Definitely Not Just Grass

The always-wonderful Matron of Husbandry has a lovely post about pasture diversity and grass-feeding that did better (and purtier – she always has lots of great pix) something I’ve been meaning to do – ie, explore what you learn from grass farming that no one else teaches. For all the books I’ve read about grazing, I don’t learn nearly as much by simply watching my animals and my pastures. I suspect this is true for everyone.

I think the single best thing I have learned from rotational grazing is I didn’t know what I thought I knew about grass and cows. Namely what I think looks good is not what they think tastes good. And the only way to learn that is to confine them to a small paddock instead of the entire pasture and see what they won’t touch. It’s a classic thought and I have voiced it to myself too under my breath when a cow is eating through the fence to get at what is on the other side. “That dumb cow, can’t she see she has perfectly good grass right there inside the fence!” Taste and vision are two very important senses, but it doesn’t matter how good the presentation is with a dish, if it tastes bad, you don’t care how good it looks. Right? Now with the grass all being fresh and rested when the cows get back to it, I no longer see anyone trying to reach through the fence. It’s all good, or at least improving.

My northeastern pastures produce bouquets not all that different from the one that the Matron is holding up in one of her photos. Watching animals grow fat on lush, well managed pasture is fundamentally satisfying. Watching overgrown pastures come back is pleasurable as well. We’re still working on renovating some of the pastures (we haven’t had enough livestock to keep them down and improve their fertility as much as I’d like – we actually need more animals) but they are improving rapidly.

At this season, every creature raised on the farm gets at least half their diet from pastures. Many of them get all or virtually all of it. That would be 26 goats, 2 bull calves, 8 mature rabbits and assorted young ‘uns, 16 ducks. 50 laying hens. A rotating number of of meat birds. 20 turkeys. 40,000 bees. While I grow a large garden, sell native plants and herbs and garden plants as well, the vast majority of our farm income derives from grass and forbs – the various plants that mix into a diverse pasture. In the past our property has also supported sheep and guard donkey – they aren’t here this year (our shared sheep arrangement seems to be winding up), but I’m hoping to add sheep and geese into the mix in the next year or two, not just because I get a kick out of looking like a Fisher-Price farm set ;-), but mostly because I can make the best possible use of my pastures by moving multiple species across them and producing multiple things.

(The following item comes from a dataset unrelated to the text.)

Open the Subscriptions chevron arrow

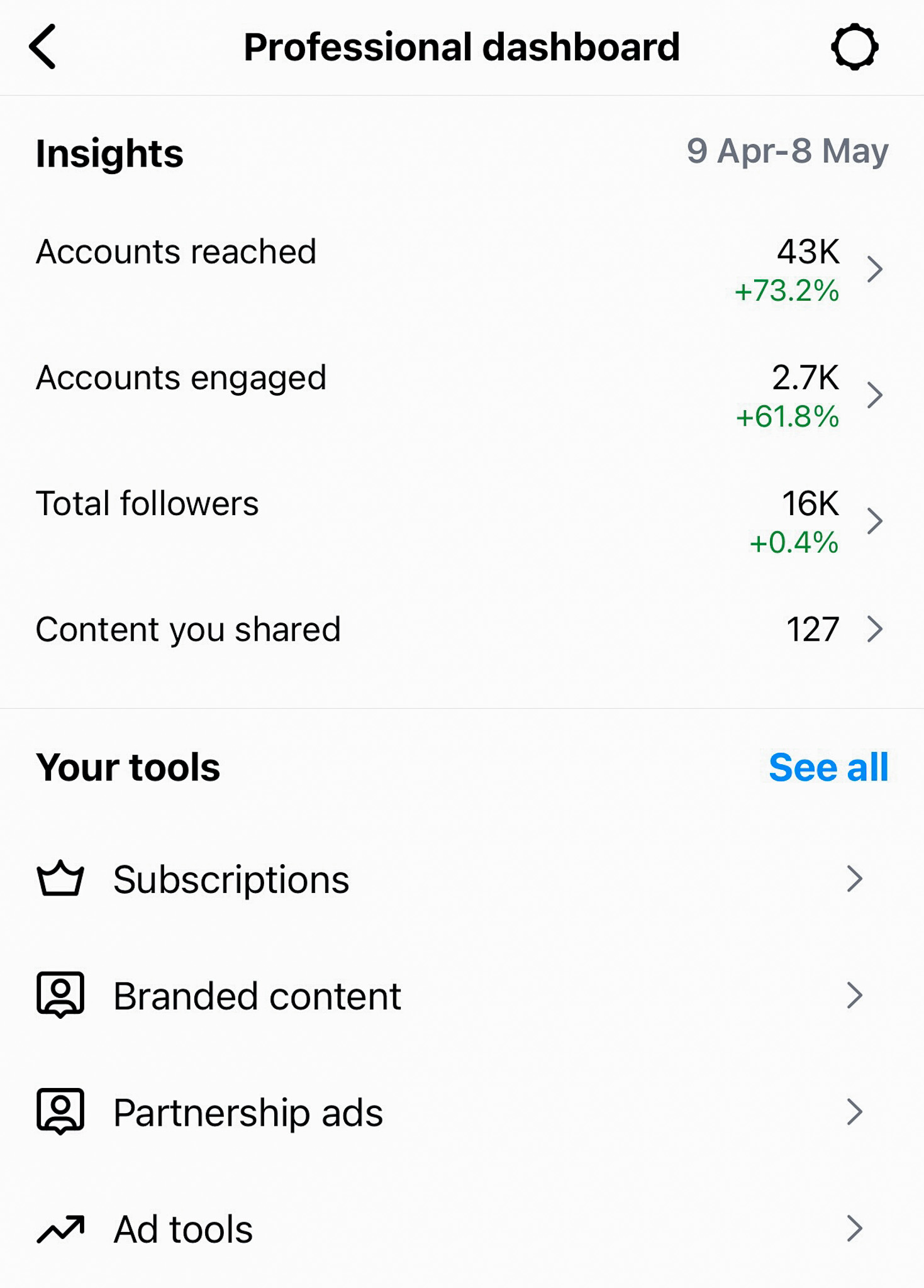854,879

Unlike the Matron, I’m not sure seeding doesn’t work – I’ve had moderate luck seeding some new forbs into my pasture during frost heave out here, and I think generally it is worth it. One of the things I’m working towards in the longer term is not just healthier and more diverse pastures, better soil, more carbon sequestration, healthier and animals and more habitat for wildlife (although all those things would be enough) but also adding new flavors to milk – goats that have grazed on particularly herbs do make particularly delicious cheeses, and so I have been gently adding plants I want to see in my pastures, with some degree of luck. That said, however, I see no need to replace what grows there well with things that I would have to work harder upon. Moreover, as soils improve and pastures are well renovated, some of those plants begin to appear on their own. Perhaps not very surprisingly, I do things but nature does them first and better.

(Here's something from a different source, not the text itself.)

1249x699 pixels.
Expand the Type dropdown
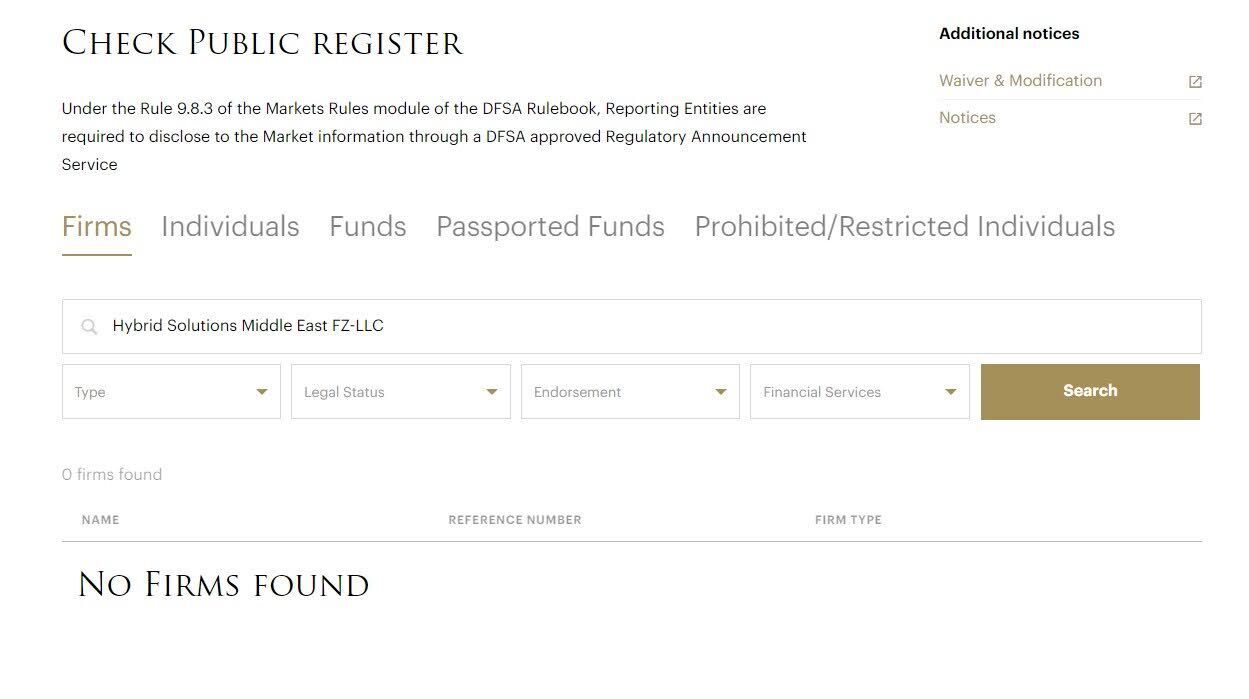click(x=171, y=392)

Going out into a meadow to watch animals graze and bees pollinate, to watch grass grow and identify wild plants may not seem like work, but it is on a farm – the most pleasurable and also necessary kind of work – a conjunction which doesn’t always come together, but should be luxuriated in when it does.

Sharon

Comments

  1. #1 Cuttlefish
    July 1, 2011

    Just yesterday, at farmers’ market, I discovered a local farm with community sharing, a mix of grass and varied grazing for cows, pigs, sheep and goats. They are counting on the localvore movement, and thus far seem to be doing everything right. I think I might have to point them to your blog next time I see them.

  2. #2 Brad K.
    July 1, 2011

    Sharon,
    Going out into a meadow to watch animals graze and bees pollinate, to watch grass grow and identify wild plants may not seem like work, but it is on a farm. .

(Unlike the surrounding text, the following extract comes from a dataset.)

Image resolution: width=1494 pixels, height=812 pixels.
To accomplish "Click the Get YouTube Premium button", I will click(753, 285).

    But, just think of the time you waste, when you could take fifteen soil samples from strategic places in your pasture, mix them together in a bucket, and send some of the mix to the Co-op elevator. Then ask the “soil consultant” to read the latest Monsanto chart about what herbicides to spray on this year, and how many thousands of pounds of what fertilizer mix to produce “x” tons of resulting weed-free pasture or hay. It worked several years, now, for my neighbor. Well, except for the bare spots where the desired bermuda grass won’t grow, and the patches that only come up weeds, and the ongoing battles with thistles and nightshade and horse nettle. And then there is the mare’s tails every other year. I do notice that his sons rotate the cows after the pasture gets nibbled down to less than 1/2 inch tall, to be left on the next pasture until whenever. I swear one son (over 40) claimed there was too much pasture to “waste” feeding hay, this spring, with grass about 1 1/2 inch high — and the cows still eating the hay pretty regularly.

    If Oklahoma State University, or the Farmers Co-op, didn’t publish it, it isn’t true for my neighbor. I am not sure what his sons (just returning to raising cows) use for ‘truth’. It is sad to watch, sometimes.

  3. #3 aimee
    July 1, 2011

    Sharon – I loved that post, too! It’s interesting that my pastures look so much like hers even though she is pasturing cattle and I am pasturing goats and ponies. I also overseed – every year in fact. I have noticed a very large difference over the course of four years, but then again, I was starting with severely damaged and depleted pasture.

  4. #4 Greenpa
    July 2, 2011

    “I think the single best thing I have learned from rotational grazing is I didn’t know what I thought I knew about grass and cows. ”

    And there I am, right now. A serious thing for anyone “getting into” any animal husbandry; boy is there a lot of detail; and boy, is a lot of it ever hard to dig out. Just count on it.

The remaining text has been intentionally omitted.